→ Dataset records:
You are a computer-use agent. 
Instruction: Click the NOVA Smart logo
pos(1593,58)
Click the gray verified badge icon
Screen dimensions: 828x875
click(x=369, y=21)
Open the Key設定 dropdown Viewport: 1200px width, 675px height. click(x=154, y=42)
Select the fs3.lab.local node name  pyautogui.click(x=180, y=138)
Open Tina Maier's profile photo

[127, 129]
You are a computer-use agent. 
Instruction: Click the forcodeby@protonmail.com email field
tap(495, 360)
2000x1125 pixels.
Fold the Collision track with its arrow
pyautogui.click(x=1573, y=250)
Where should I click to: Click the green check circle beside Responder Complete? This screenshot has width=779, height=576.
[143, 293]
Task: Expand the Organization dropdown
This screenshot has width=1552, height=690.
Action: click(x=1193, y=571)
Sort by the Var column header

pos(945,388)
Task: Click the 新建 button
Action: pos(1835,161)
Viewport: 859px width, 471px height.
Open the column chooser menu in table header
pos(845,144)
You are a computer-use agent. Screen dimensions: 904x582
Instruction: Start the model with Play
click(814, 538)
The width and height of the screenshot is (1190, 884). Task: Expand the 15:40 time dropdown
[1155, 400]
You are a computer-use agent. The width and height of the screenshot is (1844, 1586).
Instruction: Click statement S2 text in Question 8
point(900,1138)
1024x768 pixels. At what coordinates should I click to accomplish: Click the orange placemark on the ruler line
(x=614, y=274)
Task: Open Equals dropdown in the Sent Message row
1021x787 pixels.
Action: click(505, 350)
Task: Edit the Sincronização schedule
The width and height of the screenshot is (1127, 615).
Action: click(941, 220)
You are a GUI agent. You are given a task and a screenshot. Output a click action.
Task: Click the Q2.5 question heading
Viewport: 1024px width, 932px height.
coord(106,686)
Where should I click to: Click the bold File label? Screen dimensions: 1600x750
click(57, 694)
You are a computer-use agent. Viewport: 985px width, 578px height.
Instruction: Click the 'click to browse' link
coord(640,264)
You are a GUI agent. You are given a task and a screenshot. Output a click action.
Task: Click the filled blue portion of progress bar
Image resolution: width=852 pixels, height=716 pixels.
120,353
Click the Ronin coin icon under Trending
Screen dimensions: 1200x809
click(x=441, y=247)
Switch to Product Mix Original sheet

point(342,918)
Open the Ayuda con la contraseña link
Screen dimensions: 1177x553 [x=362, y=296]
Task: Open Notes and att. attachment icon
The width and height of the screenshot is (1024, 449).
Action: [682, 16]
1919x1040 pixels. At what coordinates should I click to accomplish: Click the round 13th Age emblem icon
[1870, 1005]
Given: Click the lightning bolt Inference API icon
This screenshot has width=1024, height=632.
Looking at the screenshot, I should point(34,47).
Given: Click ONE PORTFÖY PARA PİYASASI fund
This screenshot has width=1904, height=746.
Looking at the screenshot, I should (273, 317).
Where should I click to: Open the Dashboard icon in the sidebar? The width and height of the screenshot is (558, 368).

→ Work request: Give back the data exactly, with no line dropped.

→ Solution for this task:
You are a computer-use agent. 
Instruction: Click the NOVA Smart logo
pos(1593,58)
Click the gray verified badge icon
Screen dimensions: 828x875
click(x=369, y=21)
Open the Key設定 dropdown Viewport: 1200px width, 675px height. click(x=154, y=42)
Select the fs3.lab.local node name  pyautogui.click(x=180, y=138)
Open Tina Maier's profile photo

[127, 129]
You are a computer-use agent. 
Instruction: Click the forcodeby@protonmail.com email field
tap(495, 360)
2000x1125 pixels.
Fold the Collision track with its arrow
pyautogui.click(x=1573, y=250)
Where should I click to: Click the green check circle beside Responder Complete? This screenshot has width=779, height=576.
[143, 293]
Task: Expand the Organization dropdown
This screenshot has width=1552, height=690.
Action: click(x=1193, y=571)
Sort by the Var column header

pos(945,388)
Task: Click the 新建 button
Action: pos(1835,161)
Viewport: 859px width, 471px height.
Open the column chooser menu in table header
pos(845,144)
You are a computer-use agent. Screen dimensions: 904x582
Instruction: Start the model with Play
click(814, 538)
The width and height of the screenshot is (1190, 884). Task: Expand the 15:40 time dropdown
[1155, 400]
You are a computer-use agent. The width and height of the screenshot is (1844, 1586).
Instruction: Click statement S2 text in Question 8
point(900,1138)
1024x768 pixels. At what coordinates should I click to accomplish: Click the orange placemark on the ruler line
(x=614, y=274)
Task: Open Equals dropdown in the Sent Message row
1021x787 pixels.
Action: click(505, 350)
Task: Edit the Sincronização schedule
The width and height of the screenshot is (1127, 615).
Action: click(941, 220)
You are a GUI agent. You are given a task and a screenshot. Output a click action.
Task: Click the Q2.5 question heading
Viewport: 1024px width, 932px height.
coord(106,686)
Where should I click to: Click the bold File label? Screen dimensions: 1600x750
click(57, 694)
You are a computer-use agent. Viewport: 985px width, 578px height.
Instruction: Click the 'click to browse' link
coord(640,264)
You are a GUI agent. You are given a task and a screenshot. Output a click action.
Task: Click the filled blue portion of progress bar
Image resolution: width=852 pixels, height=716 pixels.
120,353
Click the Ronin coin icon under Trending
Screen dimensions: 1200x809
click(x=441, y=247)
Switch to Product Mix Original sheet

point(342,918)
Open the Ayuda con la contraseña link
Screen dimensions: 1177x553 [x=362, y=296]
Task: Open Notes and att. attachment icon
The width and height of the screenshot is (1024, 449).
Action: [682, 16]
1919x1040 pixels. At what coordinates should I click to accomplish: Click the round 13th Age emblem icon
[1870, 1005]
Given: Click the lightning bolt Inference API icon
This screenshot has width=1024, height=632.
Looking at the screenshot, I should point(34,47).
Given: Click ONE PORTFÖY PARA PİYASASI fund
This screenshot has width=1904, height=746.
Looking at the screenshot, I should (273, 317).
Where should I click to: Open the Dashboard icon in the sidebar? The width and height of the screenshot is (558, 368).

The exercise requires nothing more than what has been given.